Lors d’entretiens, les employés ukrainiens ont reconnu que Leroy Merlin avait pris de nombreuses mesures pour aider à faire face à une catastrophe humanitaire en cours lorsque l’armée russe a envahi le 24 février. Il a autorisé les dons de ses magasins, notamment du sable, du bois et de l’isolation, permettant aux soldats ukrainiens de construire abris anti-bombes et utiliser des sacs de sable pour bloquer les véhicules militaires russes. Certains ouvriers de Leroy Merlin ont pris les armes ou rejoint la cyber armée ukrainienne pour combattre l’invasion.

Pendant ce temps, a déclaré M. Kuzmin, l’opposition grandissait en ligne.

« Nous avons commencé à recevoir beaucoup de messages haineux de nos clients sur les réseaux sociaux, disant, les gars, vous êtes une entreprise internationale et vous êtes également présents en Russie. Cela signifie qu’une grande partie des fonds va au budget de l’État russe, ce qui aide à soutenir la guerre », a déclaré M. Kuzmin.

Des centaines d’employés ukrainiens ont signé la pétition interne demandant à Leroy Merlin de quitter la Russie et ont publié des messages similaires sur les pages Facebook et Instagram du détaillant ukrainien. Les responsables ont fait pression sur eux pour qu’ils suppriment les messages, ont déclaré M. Zelinskyy et M. Kuzmin.

Peu de temps après, les canaux de communication d’entreprise de Leroy Merlin en Ukraine ont été mis hors ligne.

“Adeo a expliqué qu’ils faisaient cela en raison du risque élevé d’attaques de pirates sur notre système et qu’il serait temporairement bloqué”, a déclaré M. Zelinskyy, le responsable des communications. “Mais un mois plus tard, ceux-ci n’ont toujours pas été remis en ligne.”

Certains employés ont également été irrités par un message interne divulgué, daté du 11 mars, qui montrait que les responsables en Russie tentaient d’élargir leur sélection d’articles alors que les principaux concurrents se retiraient du pays et que les sanctions occidentales perturbaient les importations.

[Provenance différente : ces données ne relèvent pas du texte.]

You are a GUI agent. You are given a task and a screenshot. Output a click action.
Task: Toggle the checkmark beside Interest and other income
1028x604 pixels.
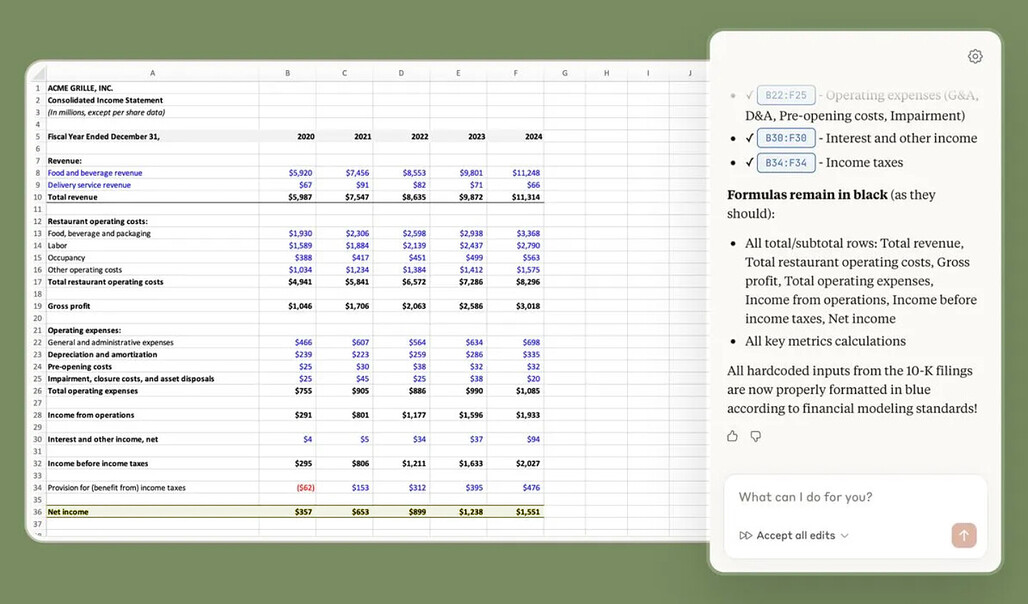[x=749, y=138]
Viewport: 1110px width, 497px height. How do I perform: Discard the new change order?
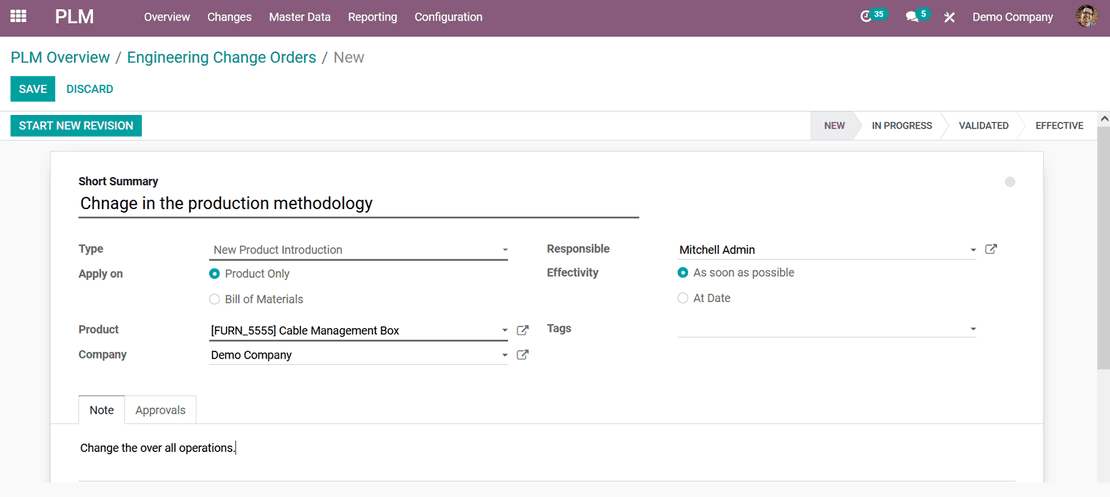89,89
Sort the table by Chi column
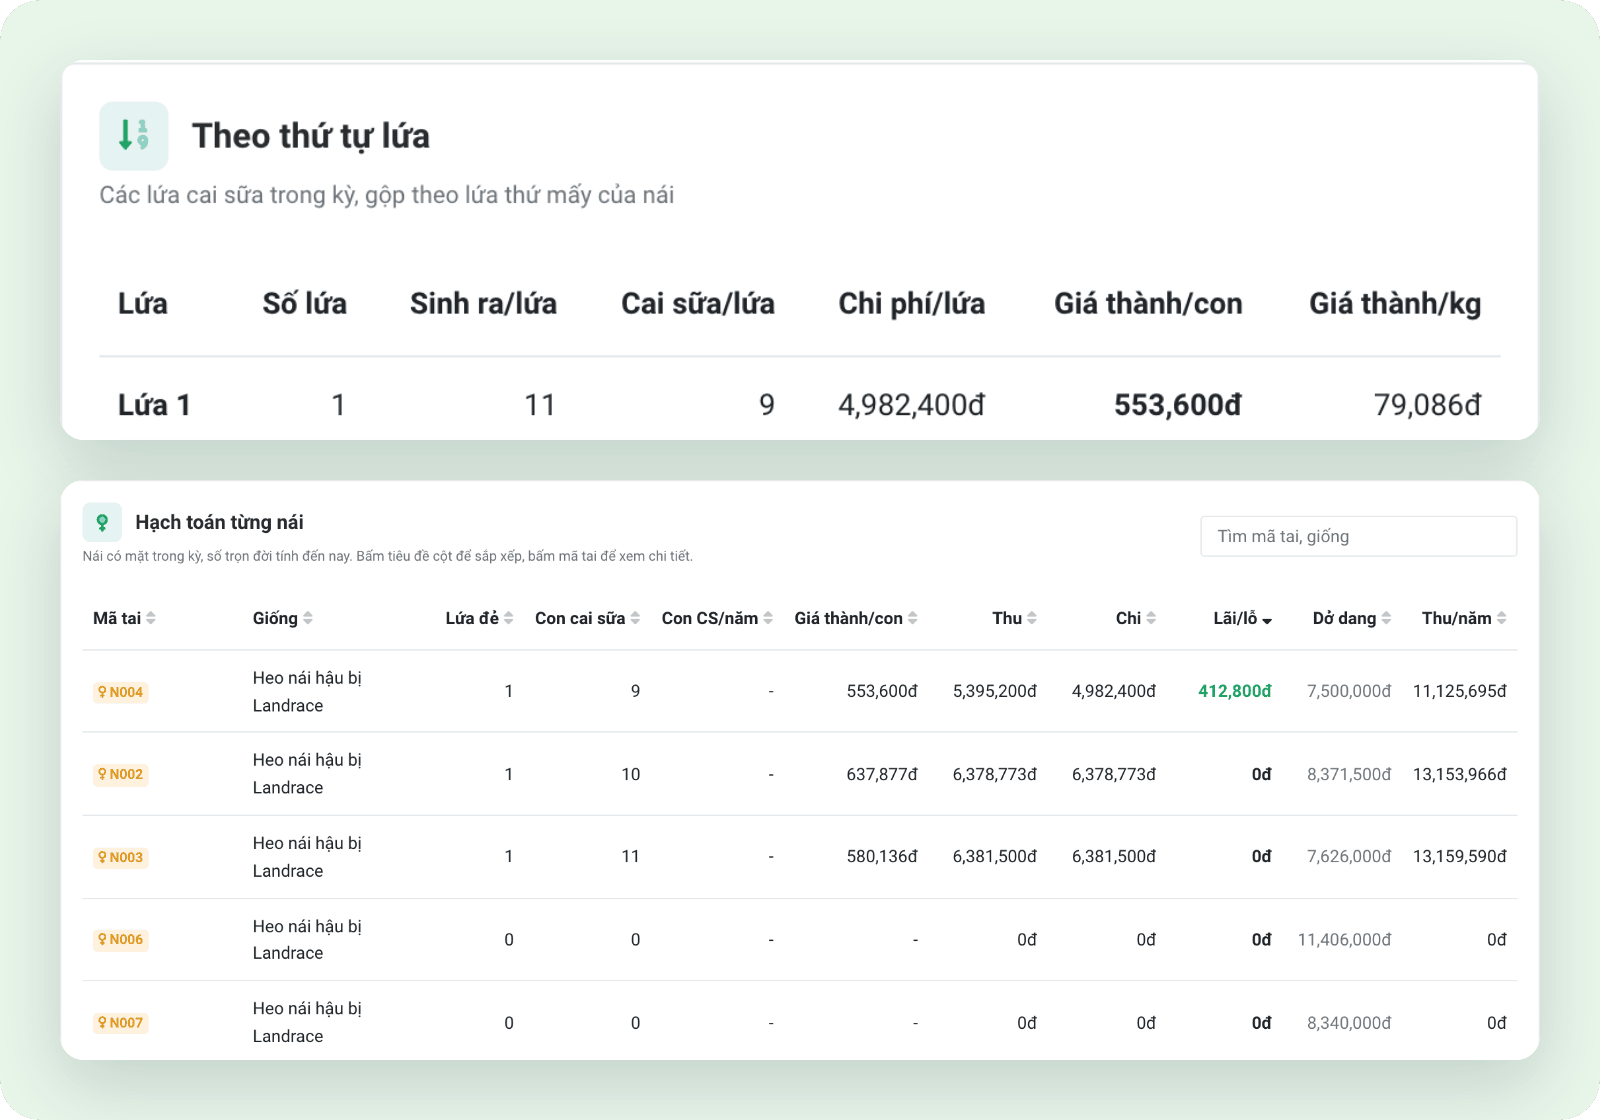The width and height of the screenshot is (1600, 1120). pos(1136,618)
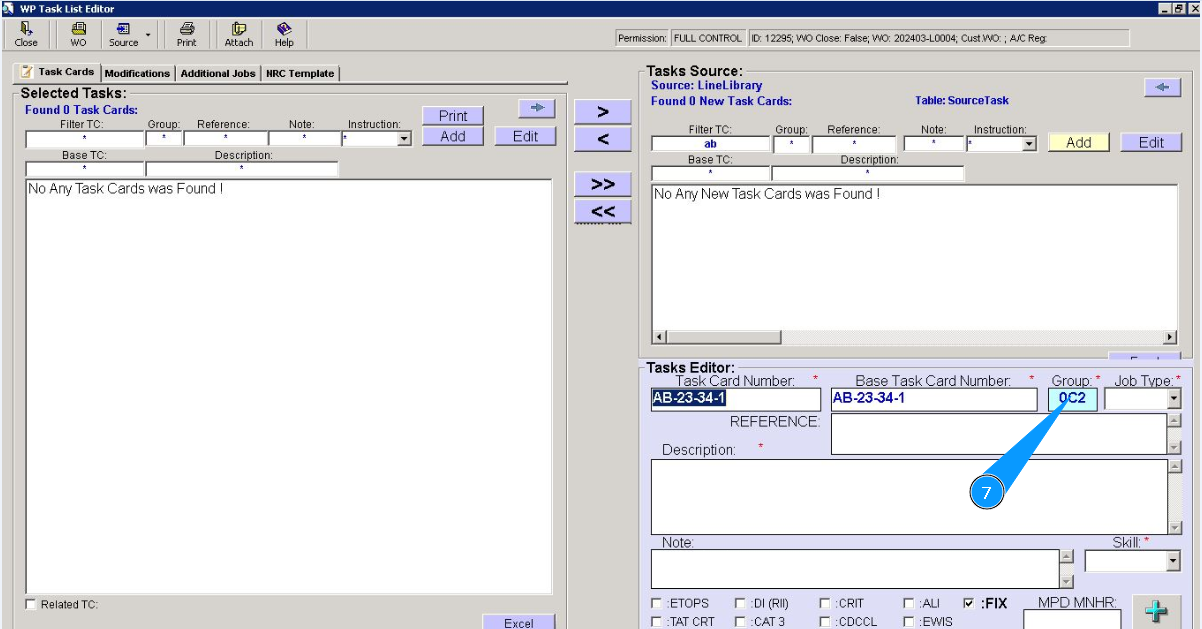The height and width of the screenshot is (629, 1202).
Task: Uncheck the FIX checkbox
Action: (968, 604)
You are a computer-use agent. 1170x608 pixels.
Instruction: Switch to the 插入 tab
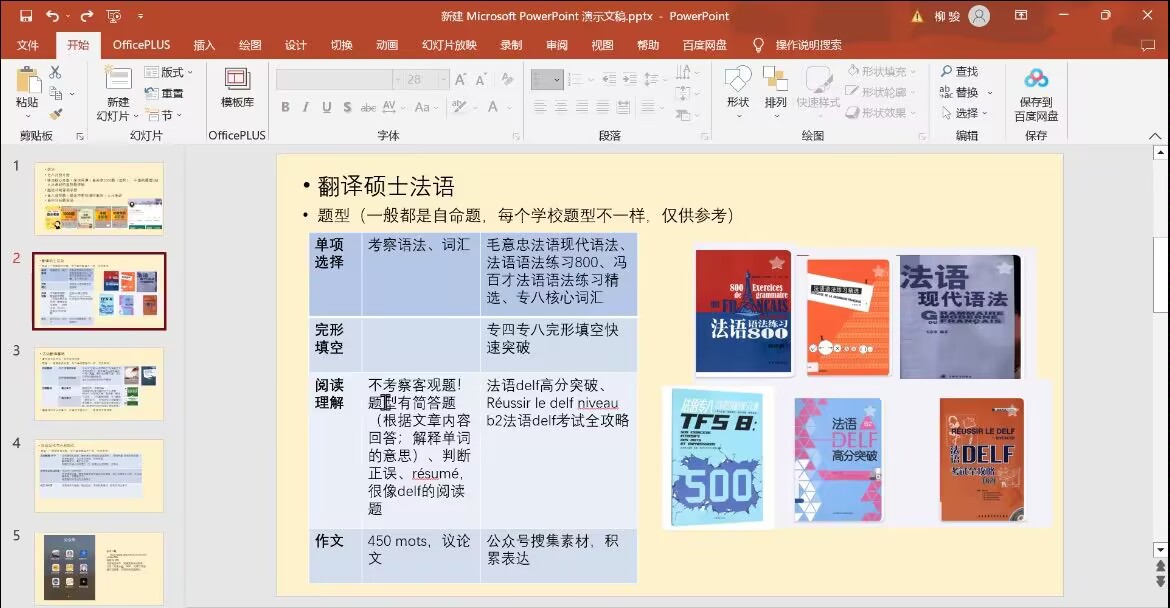click(204, 45)
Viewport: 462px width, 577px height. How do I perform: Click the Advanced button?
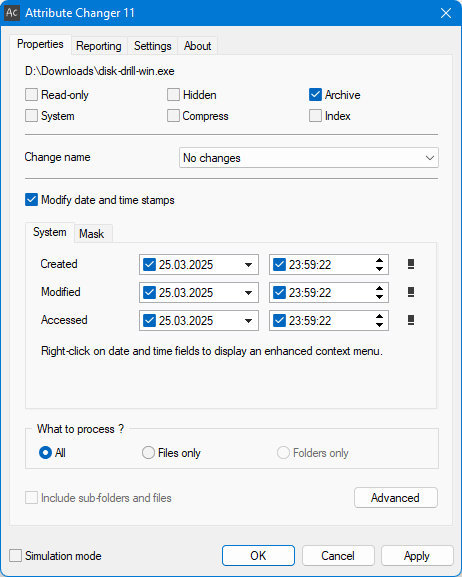pyautogui.click(x=396, y=498)
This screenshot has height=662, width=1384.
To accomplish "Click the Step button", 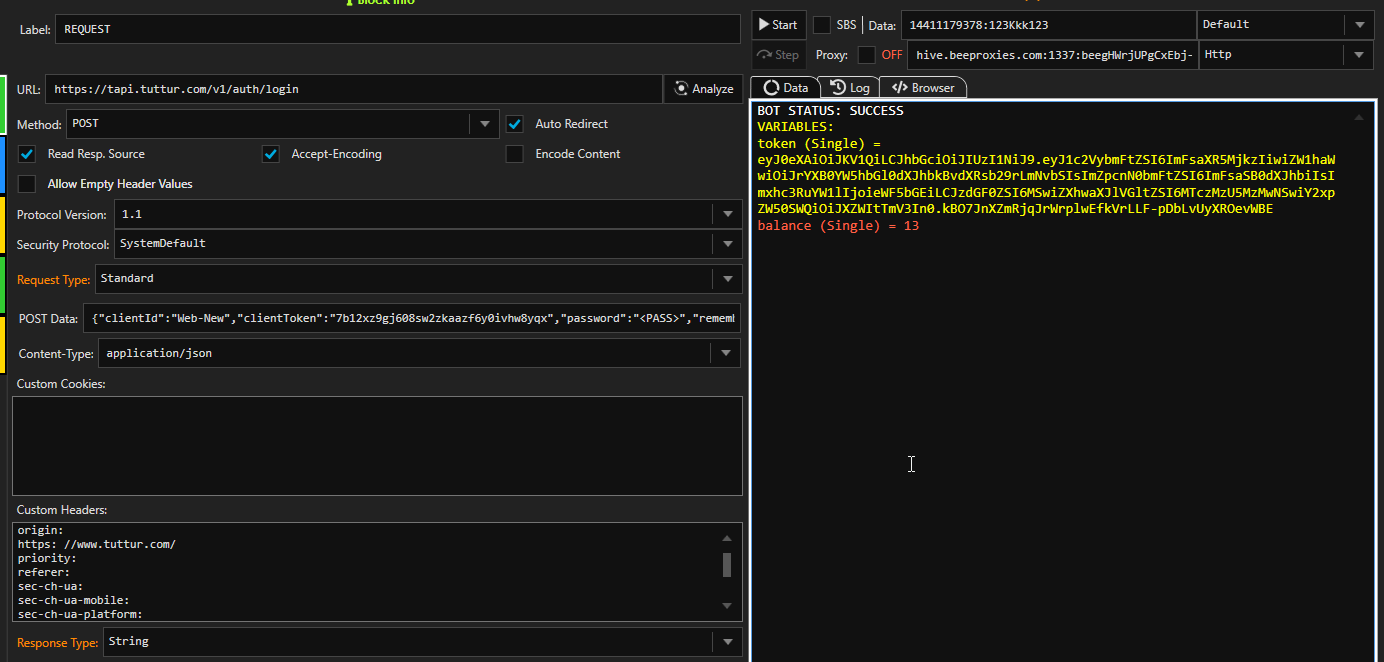I will click(x=778, y=55).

“Après le départ de certaines entreprises, nous sommes ouverts à vos suggestions pour augmenter les approvisionnements et élargir la gamme de produits”, indique le message, qui a été envoyé aux fournisseurs russes et vu par le Times. “Au cours des trois à quatre prochains mois, nous prévoyons de remplacer complètement l’assortiment importé par des produits fabriqués en Russie.”

Lorsque la roquette russe a anéanti le magasin Leroy Merlin de Kiev et tué l’agent de sécurité – qui avait une femme et un enfant et avait travaillé dans le magasin en tant que vendeur pendant plusieurs années avant de changer d’emploi – les employés ukrainiens ont accru la visibilité de leur plaidoyer.

Ils ont puisé dans la page Instagram Ukraine de Leroy Merlin et ont publié un lien vers un pétition publique en ligne pour que l’entreprise cesse ses ventes en Russie, qui avaient recueilli plus de 15 000 signatures mercredi soir. Jeudi, la page avait été supprimée.

“Chaque jour, nos administrateurs nous disaient qu’Adeo est centré sur l’humain, que l’humanité est au cœur de l’entreprise”, a déclaré M. Kuzmin. « Mais quand il s’agit de guerre, où est l’humanité ? Seul l’argent compte. »

Adèle Cordonnier reportage contribué.